■ ACTIVITY:
Copy the data below exactly, omitting any picture it contains.

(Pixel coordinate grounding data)
*-*-*
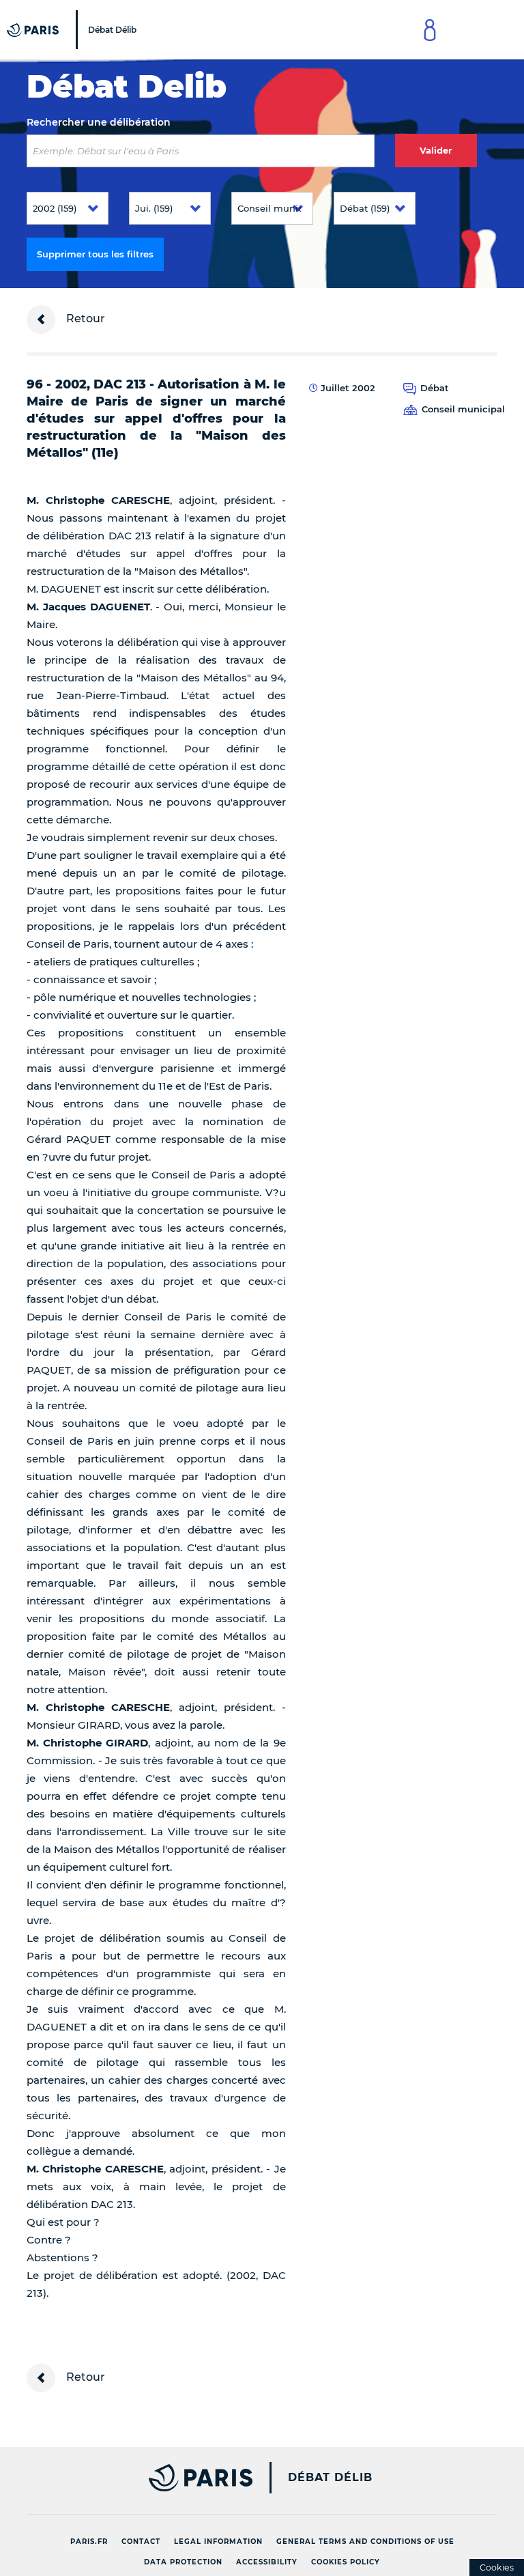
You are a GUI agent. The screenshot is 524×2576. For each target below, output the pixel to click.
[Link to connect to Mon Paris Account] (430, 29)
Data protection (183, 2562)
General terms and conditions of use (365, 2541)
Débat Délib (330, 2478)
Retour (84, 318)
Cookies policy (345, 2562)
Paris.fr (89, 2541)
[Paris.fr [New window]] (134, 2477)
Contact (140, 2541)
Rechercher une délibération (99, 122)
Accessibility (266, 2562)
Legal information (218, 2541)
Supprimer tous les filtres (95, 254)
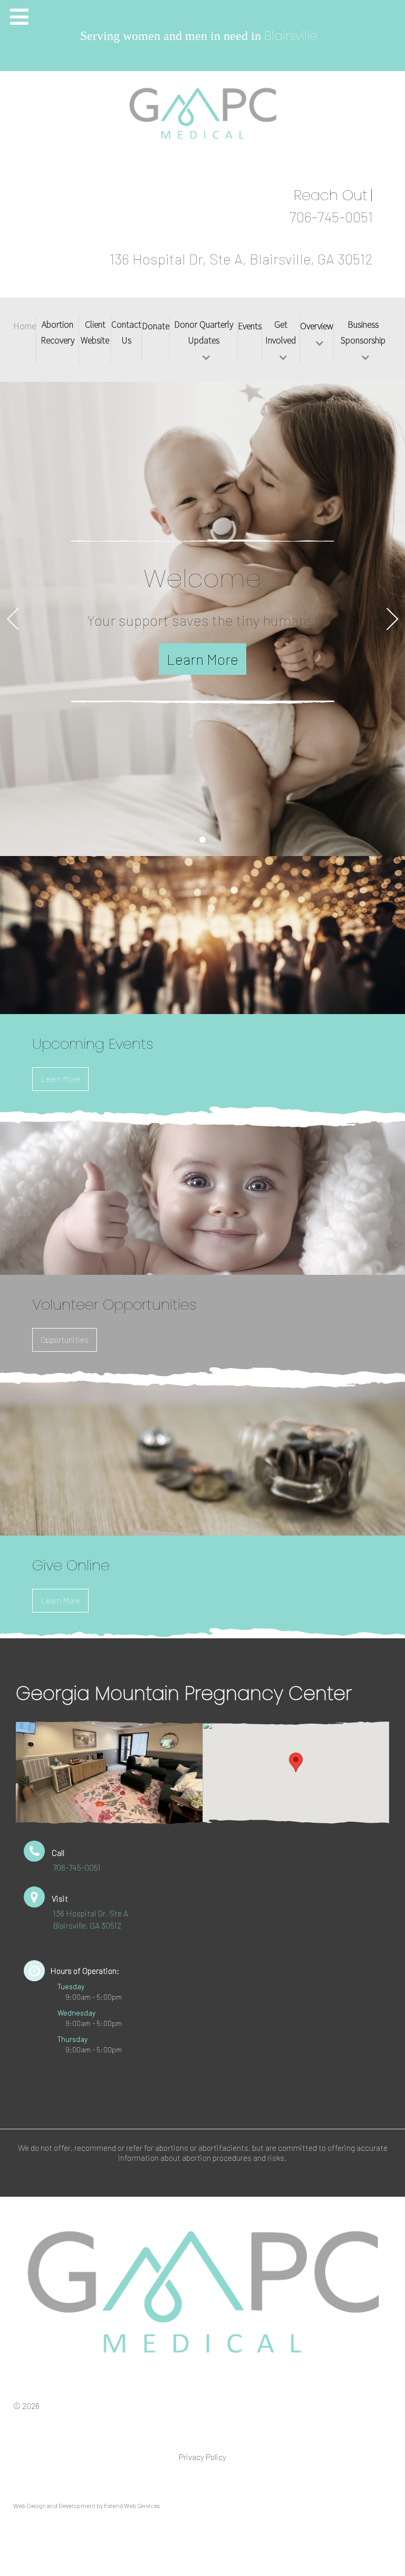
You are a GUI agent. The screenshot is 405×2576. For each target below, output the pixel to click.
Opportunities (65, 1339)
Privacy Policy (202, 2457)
*-*-*
■ RESPONSE TO THE TASK:
You are a GUI agent. The screenshot is 524×2576. For each target below, output the pixel to click.
[Link to connect to Mon Paris Account] (430, 29)
Data protection (183, 2562)
General terms and conditions of use (365, 2541)
Débat Délib (330, 2478)
Retour (84, 318)
Cookies policy (345, 2562)
Paris.fr (89, 2541)
[Paris.fr [New window]] (134, 2477)
Contact (140, 2541)
Rechercher une délibération (99, 122)
Accessibility (266, 2562)
Legal information (218, 2541)
Supprimer tous les filtres (95, 254)
You are a GUI agent. The screenshot is 405×2576. For each target below, output the pixel to click.
Opportunities (65, 1339)
Privacy Policy (202, 2457)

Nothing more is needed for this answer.